Another Cochrane Review, updated Aug 2014, has synthesized existing knowledge of the effect of vitamin A together with other antioxidants therapies such as vitamin C, vitamin E, selenium and glutathione in cystic fibrosis lung disease. One quasi-randomized and nine randomized controlled studies were included, with a total of 436 participants. Results demonstrated that the beneficial effect of antioxidants is very difficult to assess in patients with chronic infection without a very large population sample and a long-term study period.
One Cochrane review, updated November 2010, on antioxidant role of vitamin E, together with vitamin A, vitamin C, and selenium, is available. Regarding vitamin E's role as antioxidant agent it has been pointed out only a significant increase in vitamin E levels after eight weeks of combined antioxidant oral supplement, whereas no evidence of clinical outcome improvement was found. No adverse events were observed.
One (Okebukola PO, 2014) updated March 2017, investigated the effects of any level of vitamin E supplementation on the frequency of vitamin E deficiency disorders. According to the data from four studies with a total of 141 participants (two of these in children aged six months to 14.5 years) Vitamin E supplementation showed again to increase E levels, but no benefit of this therapy emerged.
One Cochrane Review, updated August 2017, is available. Two trials for a total of 32 enrolled patients were included and both reported the restoration of normal serum levels of vitamin K and undercarboxylated osteocalcin after one month of daily supplementation with 1 mg of vitamin K. No associated adverse events were found. Until further evidence is available, the authors suggest to follow the current guidelines.

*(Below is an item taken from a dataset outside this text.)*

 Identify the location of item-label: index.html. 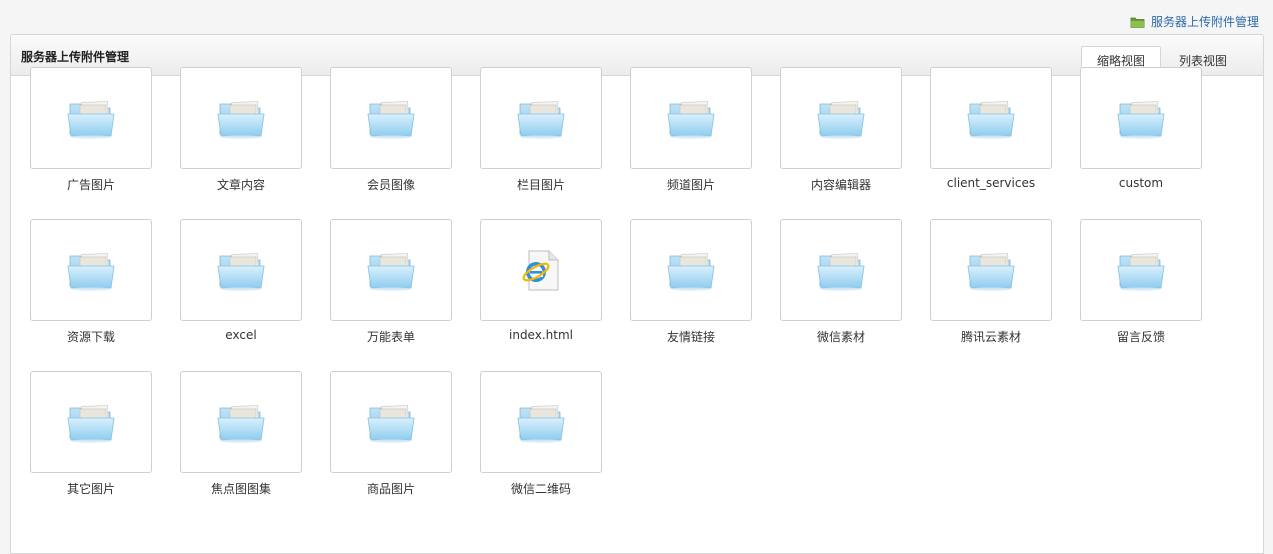
(541, 335).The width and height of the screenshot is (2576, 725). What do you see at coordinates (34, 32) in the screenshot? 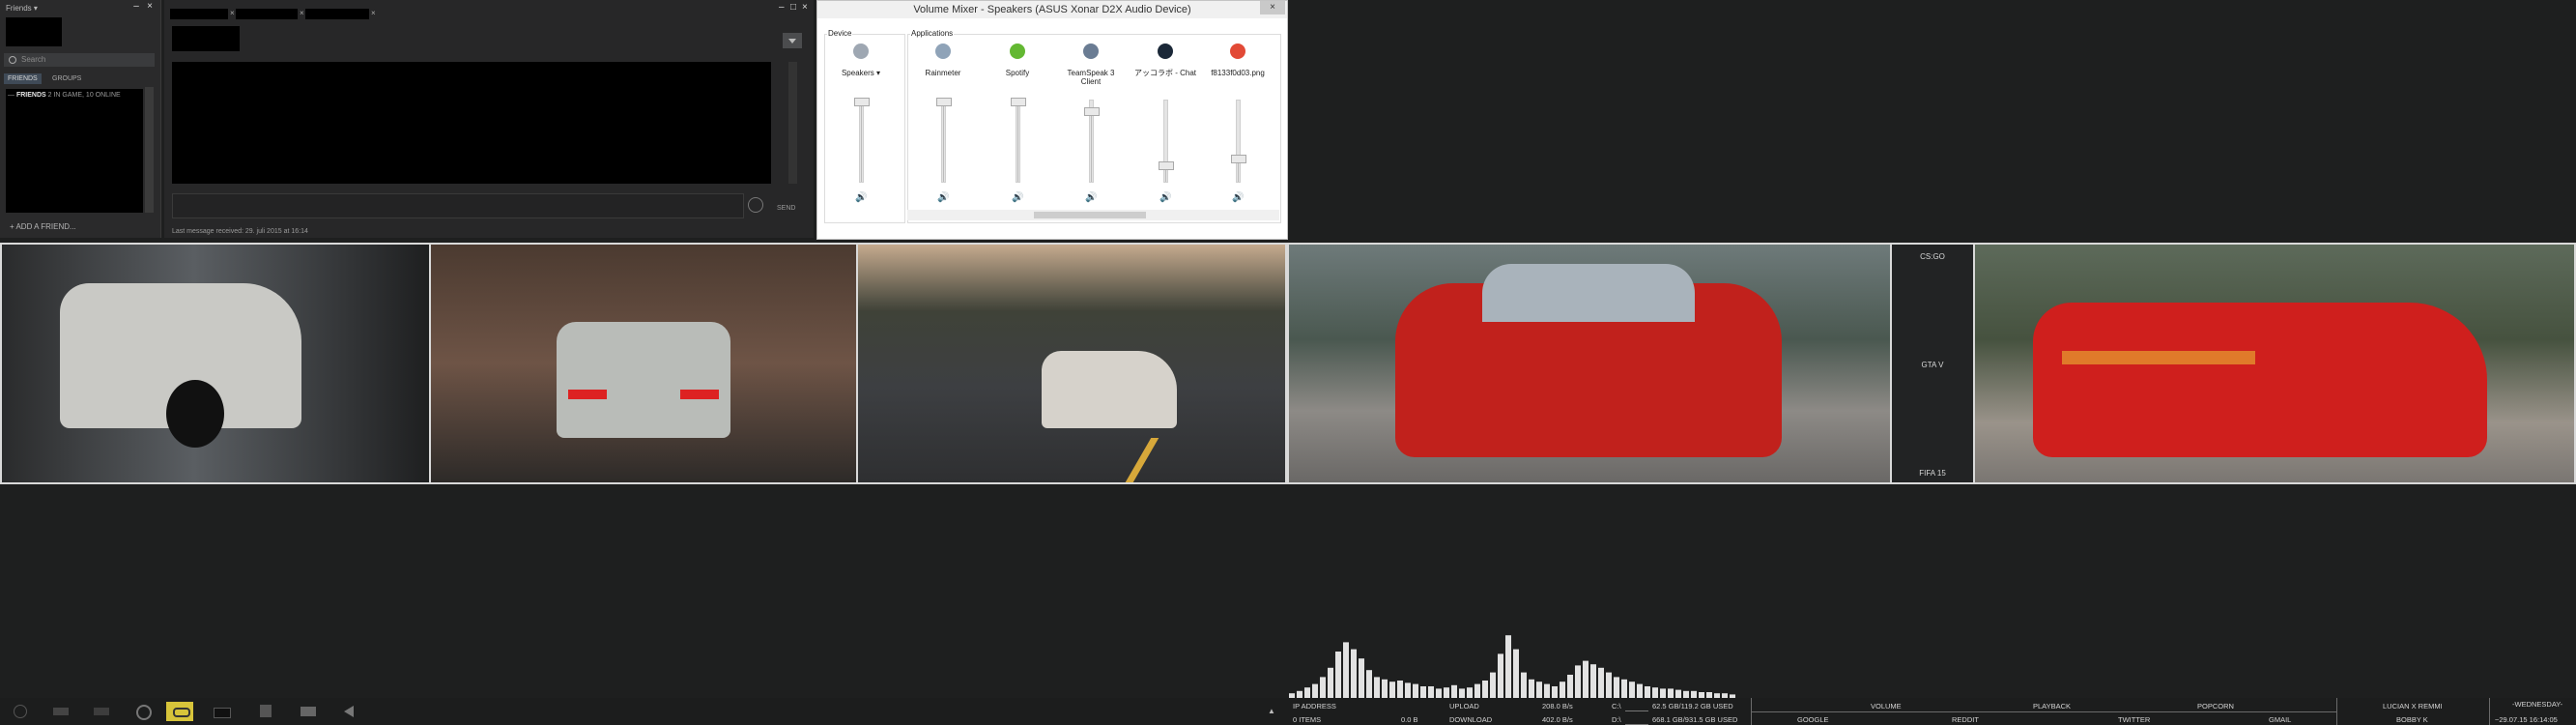
I see `user-avatar` at bounding box center [34, 32].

One interventional study has been competed to evaluate the effects on markers of inflammation, antioxidant levels and oxidative stress of a modified formulation of AquADEKs (AquADEKs-2), which contains standard amounts of fat-soluble vitamins (A, D, E, K) plus several antioxidants (different forms of vitamin E, coenzyme Q10, mixed carotenoids, zinc and selenium) (Sagel SD et al, 2018). The formula was safe and well tolerated, resulting in increased systemic antioxidant concentrations and modest reductions in systemic inflammation after 4 weeks. Antioxidant treatment was also associated with a lower risk of first pulmonary exacerbation (NCT01859390).
Up to now, it is impossible to draw any conclusions on the efficacy and toxicity of regular administration of vitamin A.
One phase 2 investigational trial is ongoing about the effect on vascular endothelial function at rest and during exercise of an antioxidant cocktail (Vitamin C, Vitamin E and Alpha Lipoic Acid) compared with BH4 (a cofactor for the production of nitric oxide, which is involved in vasodilation and improves systematic blood flow) NCT02690064.
Up to now, it is impossible to draw any conclusions on the efficacy and toxicity of regular administration of vitamin K.